Biochemistry, biology and diversity of Fic domains

生物化学、生物学和 Fic 领域的多样性

• 批准号: 10334464
• 负责人: Kim Orth
• 金额: $ 36.9万
• 依托单位: UT SOUTHWESTERN MEDICAL CENTER
• 依托单位国家: 美国
• 财政年份: 2020
• 资助国家: 美国
• 起止时间: 2020-02-01 至 2025-01-31
• 项目状态: 未结题
• 来源: https://reporter.nih.gov/project-details/10334464
• 关键词: Active Sites; Adenosine Monophosphate; Aging; Binding Sites; Biochemistry; Biological; Biological Process; Biology; Cell physiology; Cells; Chemistry; Drosophila genus; Endoplasmic Reticulum; Enzymes; GRP78 gene; Genetic; Goals; Growth; Health; Homeostasis; In Vitro; Inflammation; Mammals; Mediating; Modification; Molecular; Molecular Chaperones; Molecular Target; Neurodegenerative Disorders; Neuronal Plasticity; Neurons; Orphan; Play; Proteins; Regulation; Role; Sodium Chloride; Stress; Threonine; Transgenic Mice; cancer cell; endoplasmic reticulum stress; in vivo; interest; response

Project Summary A variety of cellular processes are commonly subverted to encourage the proliferation of cancer cells, one of which is the unfolded protein response (UPR) that occurs in the endoplasmic reticulum (ER).
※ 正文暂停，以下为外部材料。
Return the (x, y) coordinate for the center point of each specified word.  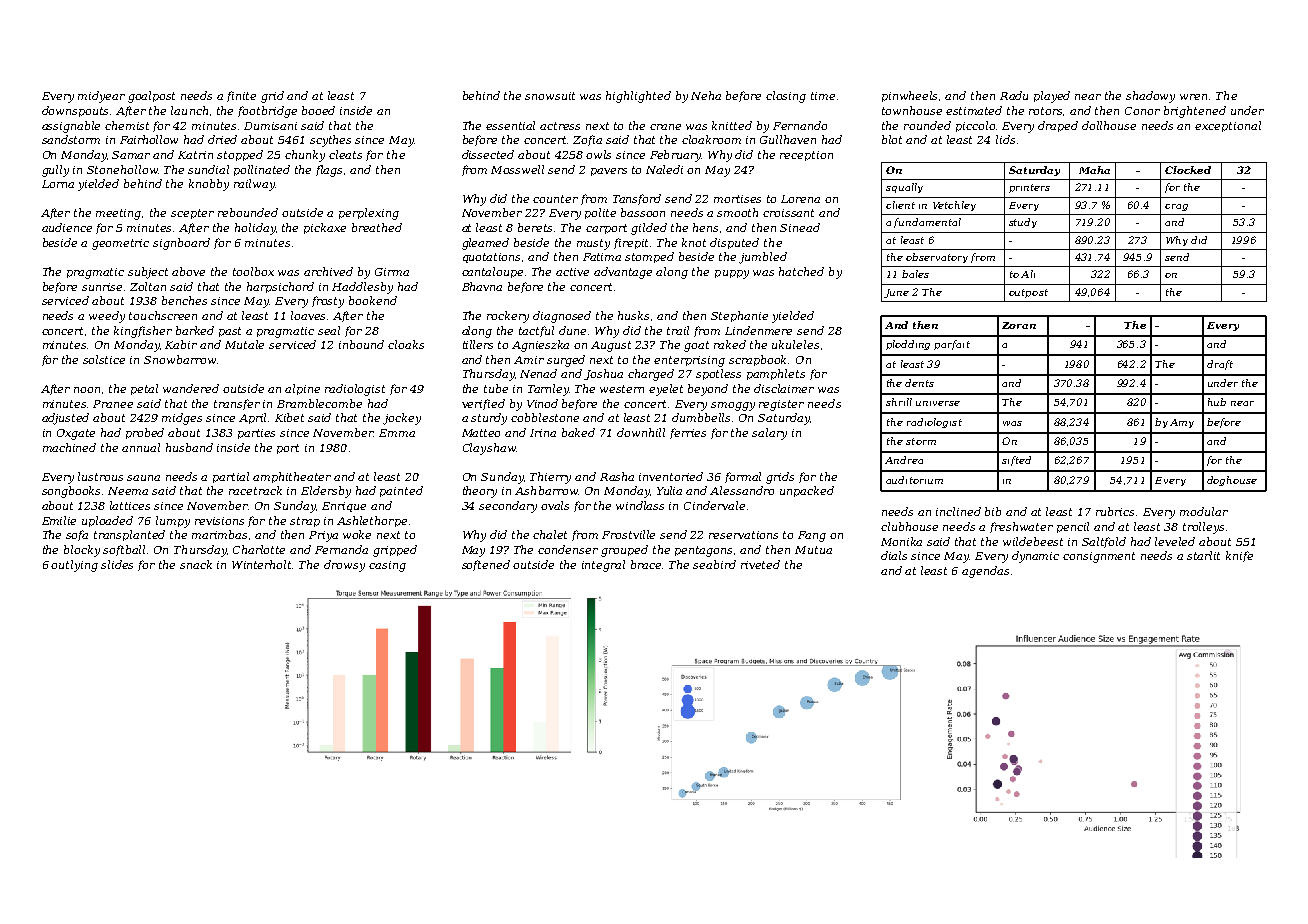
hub (1217, 402)
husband (189, 447)
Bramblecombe (319, 403)
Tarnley (549, 390)
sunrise (102, 287)
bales (915, 274)
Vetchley (954, 206)
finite (241, 96)
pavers (609, 172)
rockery (508, 317)
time (823, 96)
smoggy (733, 406)
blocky (82, 551)
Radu (1014, 95)
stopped (240, 155)
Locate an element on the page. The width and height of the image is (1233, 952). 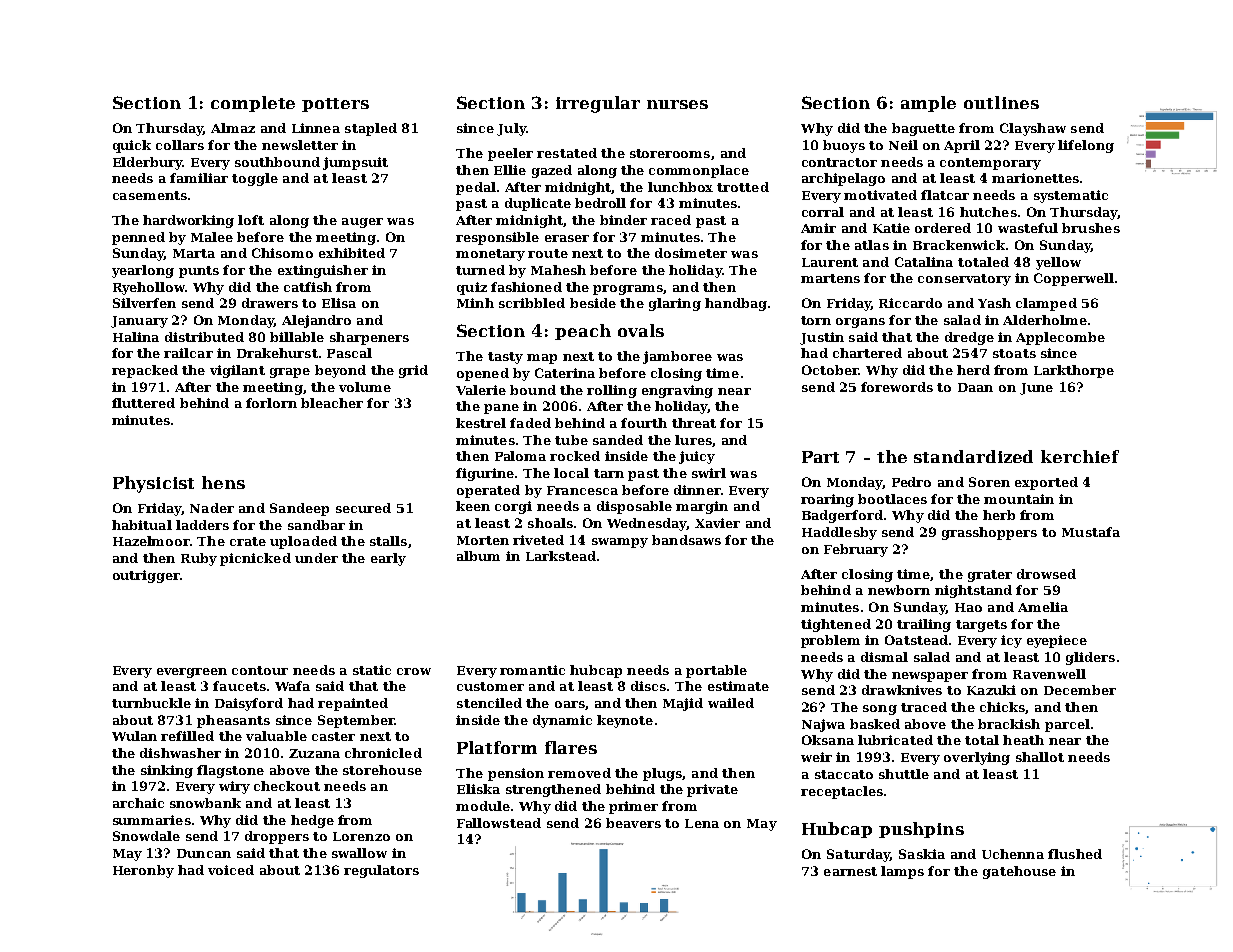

Importantly, there is also a strong connection between UPR and inflammation or neuronal health. Many neurodegenerative diseases and diseases of aging have connections to the UPR. We have recently discovered a new form of BiP regulation, AMPylation by the protein Fic. We observe that Fic adds an adenosine monophosphate (AMP) molecule to a threonine near the ATP binding site of BiP during normal growth conditions. This modification rapidly is removed by the same enzyme Fic under multiple ER stress-inducing conditions. We recently have shown that the regulation of BiP by Fic is essential for maintaining neuronal homeostasis. Since our discovery of Fic domains that mediate AMPylation, other diverse activities performed by bacterial Fic domains have been identified. These studies have revealed the molecular plasticity of Fic domains in its ability to utilize diverse substrates. Despite these studies, there are many different Fic proteins that remain to be characterized, both in catalytic activity, biological function, and molecular targets. We propose three projects that will further our understanding of the biology of Fic enzymes and the chemistry they use, both in vitro and in vivo. First, when the ER is stressed, Fic changes from an AMPylator to a deAMPylator, and the key to this regulation is breaking a salt bridge in Fic's active site. We want to understand the biochemistry regulating this switch. Second, our studies with Drosophila genetics show that Fic is required for neuronal plasticity. We are therefore interested in understanding what role Fic plays in mammalian biology using transgenic mice. Third, there are many different Fic proteins that remain to be characterized, both in catalytic activity, biological function, and molecular targets. We plan to investigate these orphan Fic domains and identify their biological activities and substrates.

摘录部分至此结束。